— Work request —
Please, starting at the line that contains "お問い合わせ (108, 1456)", reproduce every line exactly until the records run out, skipping all pictures.
───── Supplied material
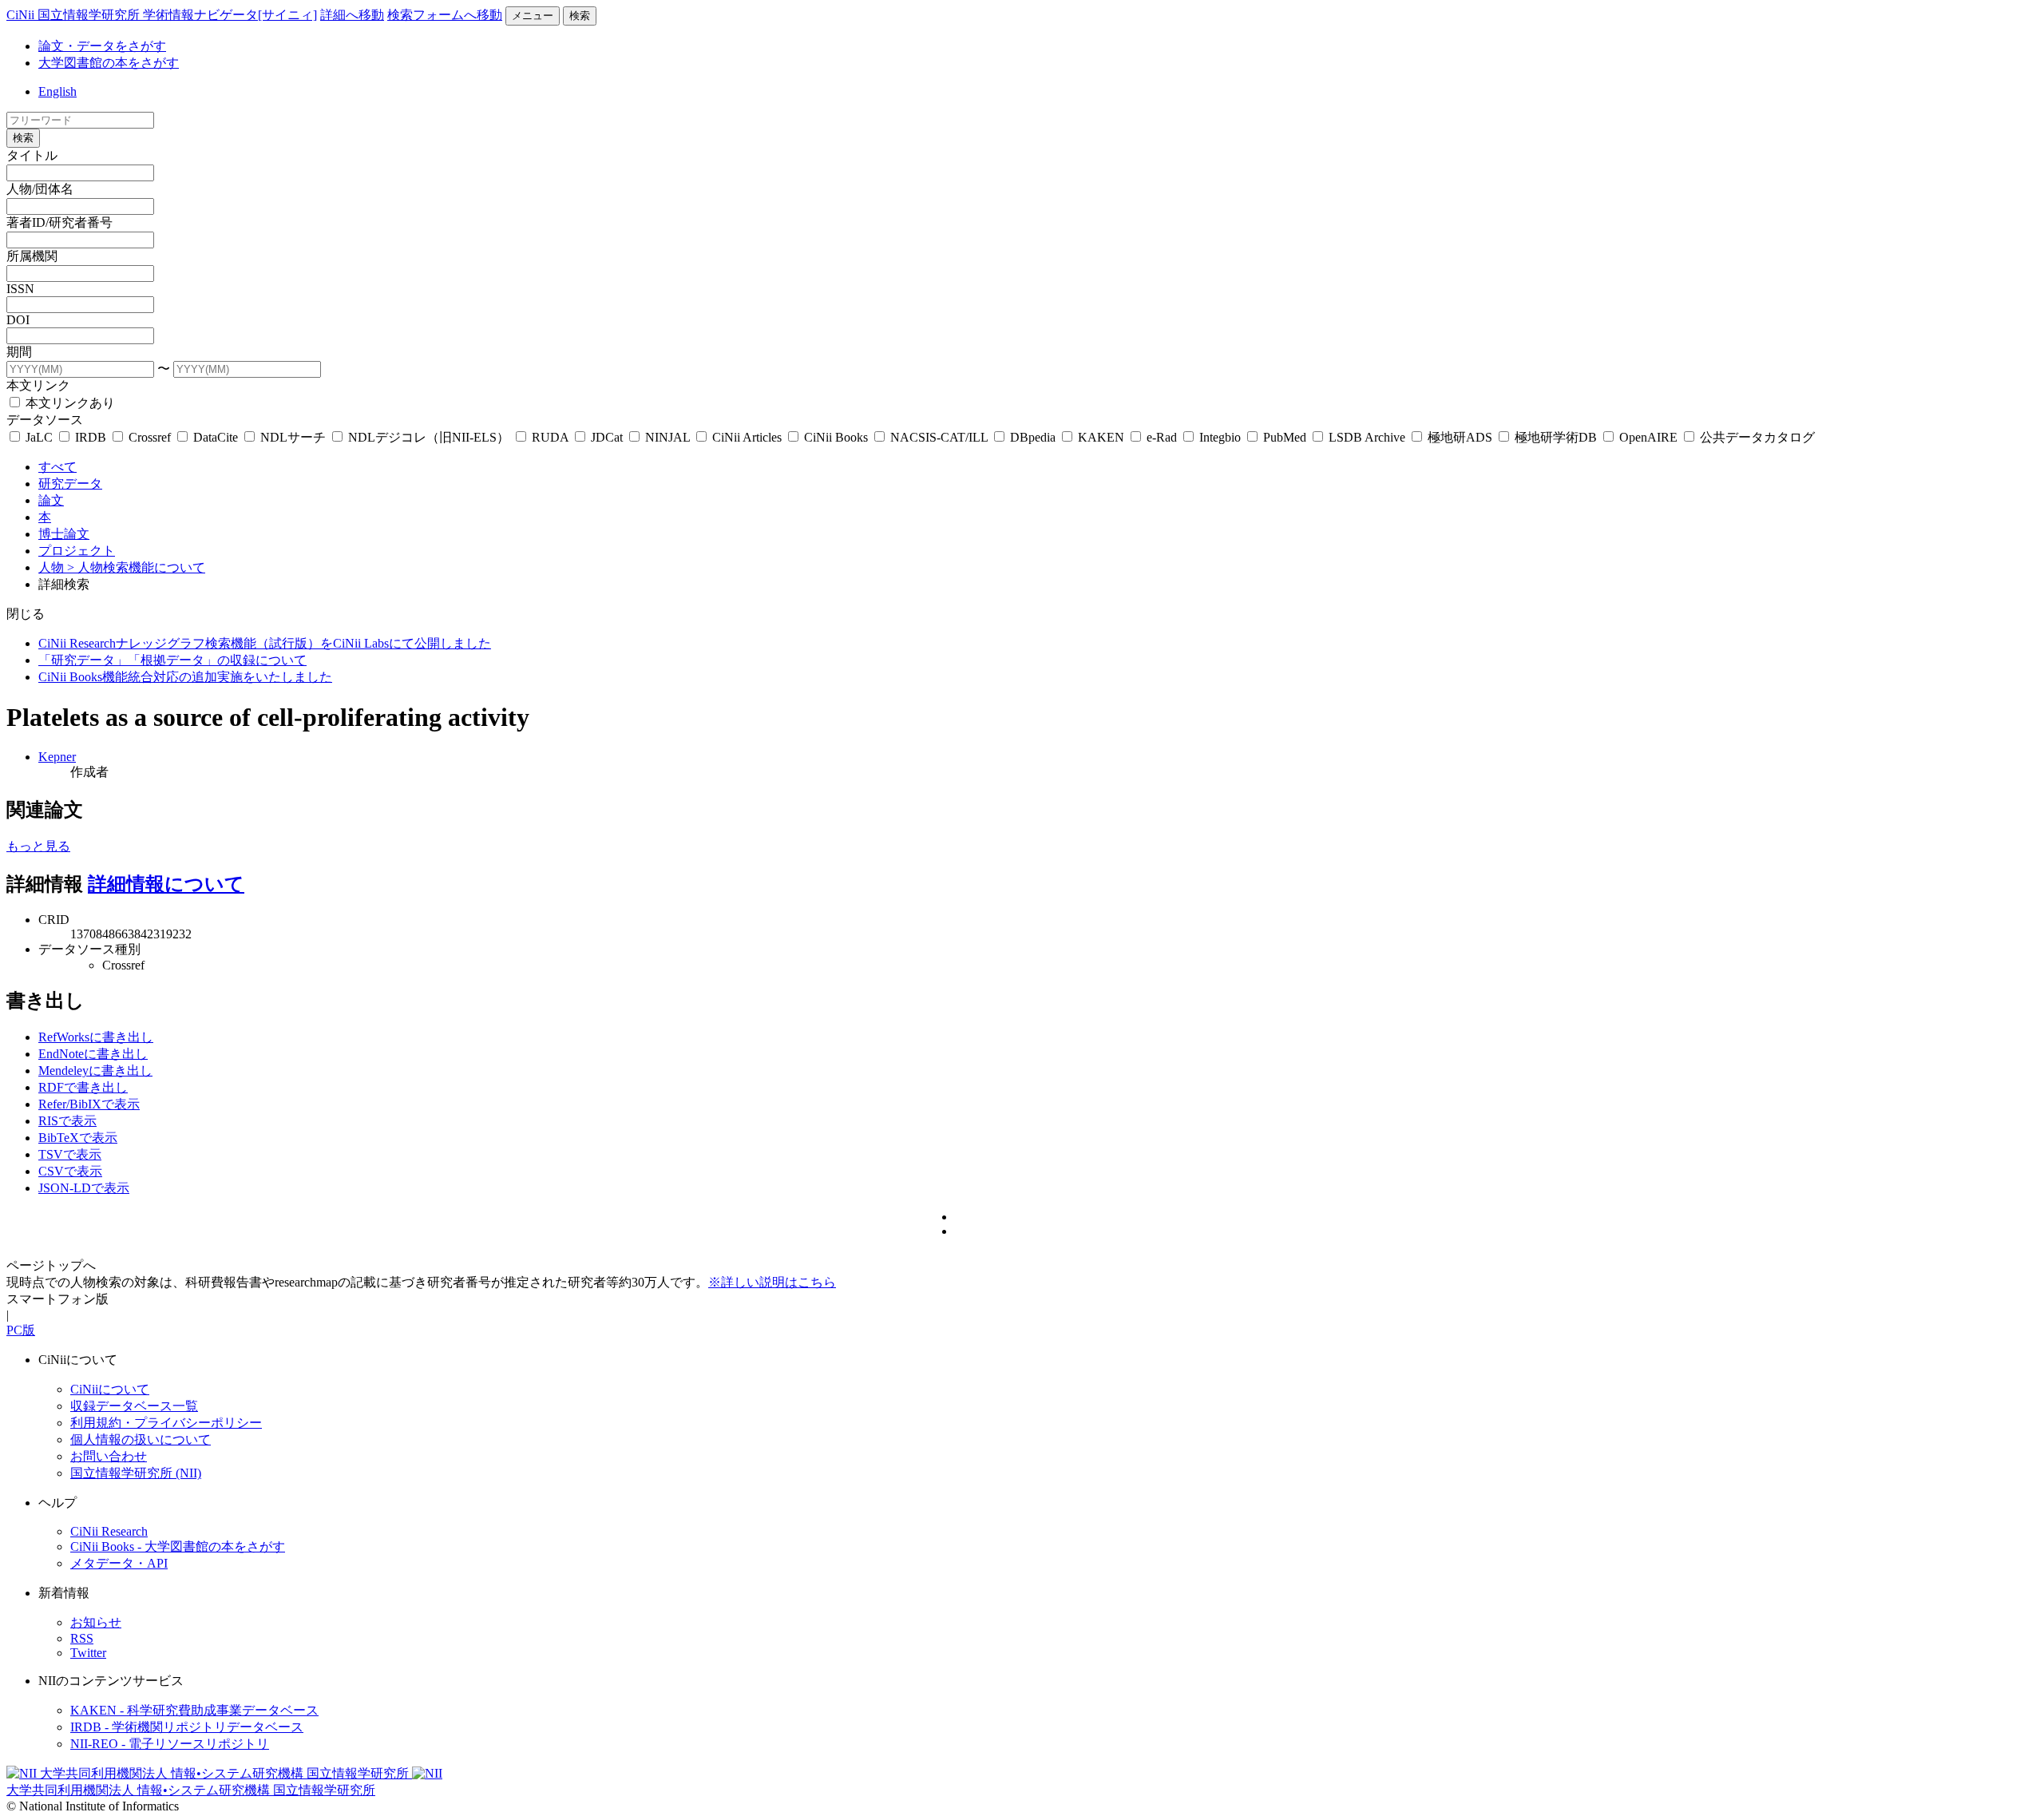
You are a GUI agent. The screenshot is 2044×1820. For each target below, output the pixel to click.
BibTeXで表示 (77, 1137)
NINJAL (667, 437)
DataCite (215, 437)
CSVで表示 (70, 1171)
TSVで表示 (69, 1154)
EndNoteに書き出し (93, 1054)
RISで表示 (67, 1121)
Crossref (149, 437)
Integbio (1220, 437)
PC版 (20, 1330)
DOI (18, 320)
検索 (579, 16)
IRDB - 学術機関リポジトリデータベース (186, 1727)
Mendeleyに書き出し (95, 1070)
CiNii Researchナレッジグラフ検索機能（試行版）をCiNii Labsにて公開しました (264, 643)
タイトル (31, 155)
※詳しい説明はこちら (772, 1282)
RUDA (550, 437)
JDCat (607, 437)
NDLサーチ (293, 437)
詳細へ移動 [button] (352, 15)
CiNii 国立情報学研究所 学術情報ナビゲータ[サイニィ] (161, 15)
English (57, 91)
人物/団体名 (39, 189)
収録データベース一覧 (134, 1406)
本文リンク (38, 385)
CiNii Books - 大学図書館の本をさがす (177, 1546)
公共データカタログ (1756, 437)
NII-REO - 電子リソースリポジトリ (169, 1744)
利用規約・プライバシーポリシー (166, 1422)
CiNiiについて (109, 1389)
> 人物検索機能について (136, 567)
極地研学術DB (1555, 437)
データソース (44, 419)
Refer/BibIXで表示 (89, 1104)
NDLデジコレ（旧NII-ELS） (429, 437)
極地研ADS (1459, 437)
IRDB (90, 437)
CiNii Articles (747, 437)
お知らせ (95, 1622)
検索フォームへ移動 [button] (444, 15)
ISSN (20, 288)
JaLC (39, 437)
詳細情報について (166, 884)
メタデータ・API (119, 1563)
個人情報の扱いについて (140, 1439)
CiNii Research (109, 1531)
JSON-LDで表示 (83, 1188)
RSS (81, 1638)
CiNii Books (836, 437)
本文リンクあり (68, 403)
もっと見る (38, 846)
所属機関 (31, 256)
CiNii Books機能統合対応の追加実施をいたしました (185, 677)
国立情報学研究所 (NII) (135, 1473)
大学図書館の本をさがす (108, 62)
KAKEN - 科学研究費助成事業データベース (194, 1710)
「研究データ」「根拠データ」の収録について (172, 660)
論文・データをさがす (102, 46)
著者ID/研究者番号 (59, 222)
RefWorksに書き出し (95, 1037)
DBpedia (1033, 437)
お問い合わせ (108, 1456)
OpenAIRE (1648, 437)
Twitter (88, 1652)
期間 (19, 352)
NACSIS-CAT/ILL (939, 437)
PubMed (1284, 437)
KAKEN (1101, 437)
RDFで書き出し (83, 1087)
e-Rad (1161, 437)
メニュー (532, 16)
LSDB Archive (1366, 437)
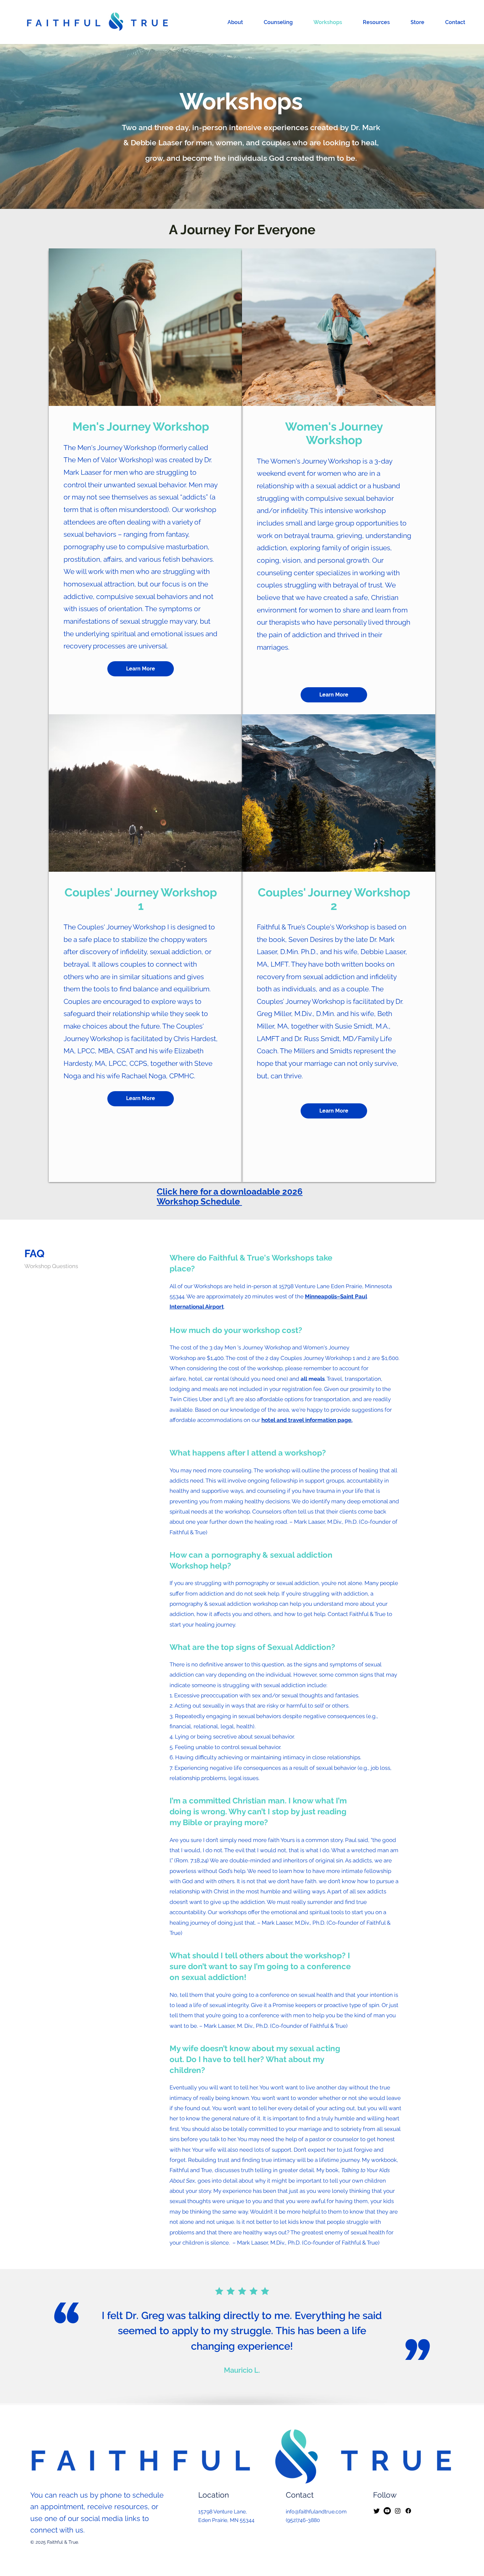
──────────
— Output for this exercise —
お問い合わせ (108, 1456)
OpenAIRE (1648, 437)
Twitter (88, 1652)
期間 (19, 352)
NACSIS-CAT/ILL (939, 437)
PubMed (1284, 437)
KAKEN (1101, 437)
RDFで書き出し (83, 1087)
e-Rad (1161, 437)
メニュー (532, 16)
LSDB Archive (1366, 437)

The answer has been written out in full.